Sir Winston Churchill once observed that Americans and therefore the British are ‘a standard individuals divided by a typical language’ …
Never was that as true as when describing the Cockneys.
You’ve actually heard their accent, created famous in everything from movies based on Dickens and George Bernard Shaw novels to laptop-generated gekkos telling real gekkos how to travel forth and sell car insurance. The Australian accent has its roots in Cockney culture, as they comprised a massive proportion of prisoners who were shipped there by the British once they viewed the Land Down Below as an ideal penal colony. Cockneys are the crafty characters from east London who admire those among their lot who will build a living simply by ‘ducking and diving, mate,’ that is their version of wheeling and dealing on a working-category level.
To be a ‘true’ Cockney, one should be born ‘within the sounds of the Bow bells.’ That’s a reference to the St Mary-le-Bow Church in the Cheapside district of London ‘proper.’ Their sound carries to a distance of approximately three miles, that defines the Cockney digs better than any zoning ordinance may do.
The term ‘Cockney’ initial appeared in the 1600s, but its actual origins are vague. Its initial known reference was connected to the Bow bells themselves in a amount satire that gave no reason for the association.
Some believe that ‘Cockney’ came from the second wave of Vikings, known as the Normans. These were descendants of the Northmen (’Norman’ was the French word for ‘Viking’) who settled in that part of northern France that came to be called Normandy when King Charles the Straightforward ceded it to the Vikings in exchange for ceasing their annual summer sackings of Paris. William the Conqueror was a Norman, and when he took England in 1066, a considerable quantity of French influence permeated the Anglican language.
Normans usually spoken London because the Land of Sugar Cake, or ‘Pais de Cocaigne,’ which was an allusion to what they saw as ‘the nice life’ that could be had by living there. Ultimately, this gave rise to a term for being spoiled, ‘cockering,’ and from there, Cockney was a brief derivative away.
Cockneys are famous for dropping the ‘H’ from the start of words and infamous within the mind of each grammar teacher for their coining the word ‘ain’t’ to replace the formal contraction for ‘is not.’ But, their most unique feature is their distinctive and catchy rhyming slang.

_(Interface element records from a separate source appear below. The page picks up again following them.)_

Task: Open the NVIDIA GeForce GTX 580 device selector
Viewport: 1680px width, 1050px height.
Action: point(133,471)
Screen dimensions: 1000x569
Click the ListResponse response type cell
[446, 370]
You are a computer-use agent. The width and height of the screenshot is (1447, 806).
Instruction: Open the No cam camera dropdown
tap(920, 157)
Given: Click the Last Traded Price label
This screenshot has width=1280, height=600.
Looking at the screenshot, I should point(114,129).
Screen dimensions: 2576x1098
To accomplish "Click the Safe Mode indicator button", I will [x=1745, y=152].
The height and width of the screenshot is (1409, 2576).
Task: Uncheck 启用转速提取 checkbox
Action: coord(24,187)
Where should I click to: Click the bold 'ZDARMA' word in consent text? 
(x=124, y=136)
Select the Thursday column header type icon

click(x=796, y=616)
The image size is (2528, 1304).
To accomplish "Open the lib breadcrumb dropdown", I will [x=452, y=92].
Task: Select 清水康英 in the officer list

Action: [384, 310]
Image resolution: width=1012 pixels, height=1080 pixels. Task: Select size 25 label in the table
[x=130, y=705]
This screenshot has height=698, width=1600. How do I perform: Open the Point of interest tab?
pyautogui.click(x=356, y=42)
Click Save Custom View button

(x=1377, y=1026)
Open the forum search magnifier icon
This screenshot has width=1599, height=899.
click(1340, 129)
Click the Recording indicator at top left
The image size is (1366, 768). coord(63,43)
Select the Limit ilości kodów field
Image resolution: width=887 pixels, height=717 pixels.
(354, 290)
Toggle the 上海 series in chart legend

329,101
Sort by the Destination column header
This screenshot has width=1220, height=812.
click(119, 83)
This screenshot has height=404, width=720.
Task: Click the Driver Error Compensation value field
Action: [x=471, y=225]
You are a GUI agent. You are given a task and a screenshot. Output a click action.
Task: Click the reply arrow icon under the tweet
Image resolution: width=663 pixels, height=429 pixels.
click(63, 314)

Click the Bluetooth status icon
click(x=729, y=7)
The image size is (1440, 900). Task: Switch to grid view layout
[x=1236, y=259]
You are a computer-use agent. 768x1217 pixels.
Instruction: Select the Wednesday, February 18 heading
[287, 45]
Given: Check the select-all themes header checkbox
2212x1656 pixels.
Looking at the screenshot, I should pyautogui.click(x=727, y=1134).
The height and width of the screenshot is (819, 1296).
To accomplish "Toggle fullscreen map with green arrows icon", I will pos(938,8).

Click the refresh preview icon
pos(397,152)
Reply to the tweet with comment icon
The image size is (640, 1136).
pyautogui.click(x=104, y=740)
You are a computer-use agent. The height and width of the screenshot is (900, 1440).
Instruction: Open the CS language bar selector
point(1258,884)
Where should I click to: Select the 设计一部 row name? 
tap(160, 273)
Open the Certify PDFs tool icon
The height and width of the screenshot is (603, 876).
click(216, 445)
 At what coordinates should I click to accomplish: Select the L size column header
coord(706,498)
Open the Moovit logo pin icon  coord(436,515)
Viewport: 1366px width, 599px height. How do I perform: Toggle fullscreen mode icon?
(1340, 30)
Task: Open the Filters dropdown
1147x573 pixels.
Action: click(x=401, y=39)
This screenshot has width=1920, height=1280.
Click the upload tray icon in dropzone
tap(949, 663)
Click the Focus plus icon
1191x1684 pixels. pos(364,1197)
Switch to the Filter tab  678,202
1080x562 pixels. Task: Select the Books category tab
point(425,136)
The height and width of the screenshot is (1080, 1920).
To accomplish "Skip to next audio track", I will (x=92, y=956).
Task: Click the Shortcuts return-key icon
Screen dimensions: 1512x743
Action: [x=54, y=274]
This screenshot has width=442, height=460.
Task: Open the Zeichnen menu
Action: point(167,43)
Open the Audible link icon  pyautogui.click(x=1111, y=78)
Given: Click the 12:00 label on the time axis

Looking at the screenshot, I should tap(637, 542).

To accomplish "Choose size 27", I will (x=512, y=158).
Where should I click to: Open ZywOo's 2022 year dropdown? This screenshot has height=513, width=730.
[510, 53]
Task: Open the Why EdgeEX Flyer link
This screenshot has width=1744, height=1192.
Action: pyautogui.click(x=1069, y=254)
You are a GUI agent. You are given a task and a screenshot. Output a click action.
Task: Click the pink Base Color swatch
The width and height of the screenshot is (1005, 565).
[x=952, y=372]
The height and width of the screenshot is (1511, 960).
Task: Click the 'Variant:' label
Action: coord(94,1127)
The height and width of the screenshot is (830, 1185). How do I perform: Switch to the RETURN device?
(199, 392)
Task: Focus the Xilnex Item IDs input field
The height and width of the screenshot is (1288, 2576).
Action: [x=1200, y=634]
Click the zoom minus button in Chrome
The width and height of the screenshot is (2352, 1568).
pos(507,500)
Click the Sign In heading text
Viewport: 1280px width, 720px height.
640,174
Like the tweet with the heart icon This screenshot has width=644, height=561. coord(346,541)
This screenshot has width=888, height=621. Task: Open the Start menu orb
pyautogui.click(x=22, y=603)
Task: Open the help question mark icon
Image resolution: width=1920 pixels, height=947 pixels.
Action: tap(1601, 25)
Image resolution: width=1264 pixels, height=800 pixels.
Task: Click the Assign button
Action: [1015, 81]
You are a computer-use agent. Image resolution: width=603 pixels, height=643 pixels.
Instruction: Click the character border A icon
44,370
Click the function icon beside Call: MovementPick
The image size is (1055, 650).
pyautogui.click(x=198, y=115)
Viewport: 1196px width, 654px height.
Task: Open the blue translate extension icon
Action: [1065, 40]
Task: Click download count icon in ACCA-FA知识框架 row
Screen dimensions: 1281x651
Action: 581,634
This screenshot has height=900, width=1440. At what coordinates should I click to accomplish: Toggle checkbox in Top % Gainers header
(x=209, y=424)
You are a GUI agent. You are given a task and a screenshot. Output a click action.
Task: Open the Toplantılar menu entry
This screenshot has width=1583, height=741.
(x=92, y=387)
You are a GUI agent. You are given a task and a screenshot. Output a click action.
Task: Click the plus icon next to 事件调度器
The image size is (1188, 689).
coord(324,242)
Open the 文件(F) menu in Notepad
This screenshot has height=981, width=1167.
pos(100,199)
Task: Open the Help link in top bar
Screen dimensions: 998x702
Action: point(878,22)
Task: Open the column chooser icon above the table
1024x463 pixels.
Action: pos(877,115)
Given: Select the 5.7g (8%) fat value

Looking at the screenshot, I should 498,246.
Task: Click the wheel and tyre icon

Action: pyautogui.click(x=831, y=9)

Legend has it that, throughout the course of their ‘ducking and diving,’ they might occasionally run afoul of the law. It was not uncommon for groups of Cockneys to be transported along to and from custody and courtroom, clearly in the corporate of policemen. So that they may speak brazenly to every alternative and deny the officers any ability to understand what they were saying, Cockneys devised a word/phrase association system that only the really-indoctinated may follow. This became known as their rhyming slang.
It’s easy, really. As an example:
Dog-and-bone = telephone
Apples-and-pears = stairs
Troubles-and-strife = wife
Thus, if a Cockney wanted you to go upstairs to tell his wife that there is a phone decision for her, he’d ask you to ‘take the apples and tell the bother she’s needed on the dog.’
As a general observation, their technique is {that the} second word of a rhyming phrase is that the link between the ‘translated’ word and the first word in the rhyming phrase, which becomes the word used when speaking. Sometimes, though, to emphasize the word, the entire phrase might be used. Therefore, if you’re completely exhausted and want to create a point of it, you would exclaim, ‘I am cream crackered!’ This is as a result of ‘knackered’ is an English term for being tired; cream crackers, incidenally, go well with tea.
There are even dictionaries for Cockney rhyming slang, from pocket versions tailored for tourists to online listings. 2 good sites for the latter are London Slang and Cockney Rhyming Slang. As with most slang, its vibrance is cause for constant enlargement and/or modification of terms, therefore the Cockney rhymes are always a piece in progress.
One note of caution: nothing sounds worse than a visitor attempting to over-Cockney their speech. If you’re thinking of touring an East End market or pub and want to pay your respects by using the native vernacular, be ready with some easy terms and deploy them with a smile solely when the occasion permits. Otherwise, not being positive if you are ‘taking the Mickey’ out of them or simply ignorant, the Cockneys can presumably view you as a ‘right Charley Ronce’ and flip away.
Providing ‘ponce’ is common English slang for a fool — which had its origins in describing a ‘fancy man,’ now called a ‘pimp’ in modern times — you may initial want a ‘British’ translator to tell you what word the Cockney was using. By that time, you will no doubt agree that Churchill wasn’t ‘alf Pete Tong (ie- wrong).
Of course, he didn’t even need to refer to another country in order to be right.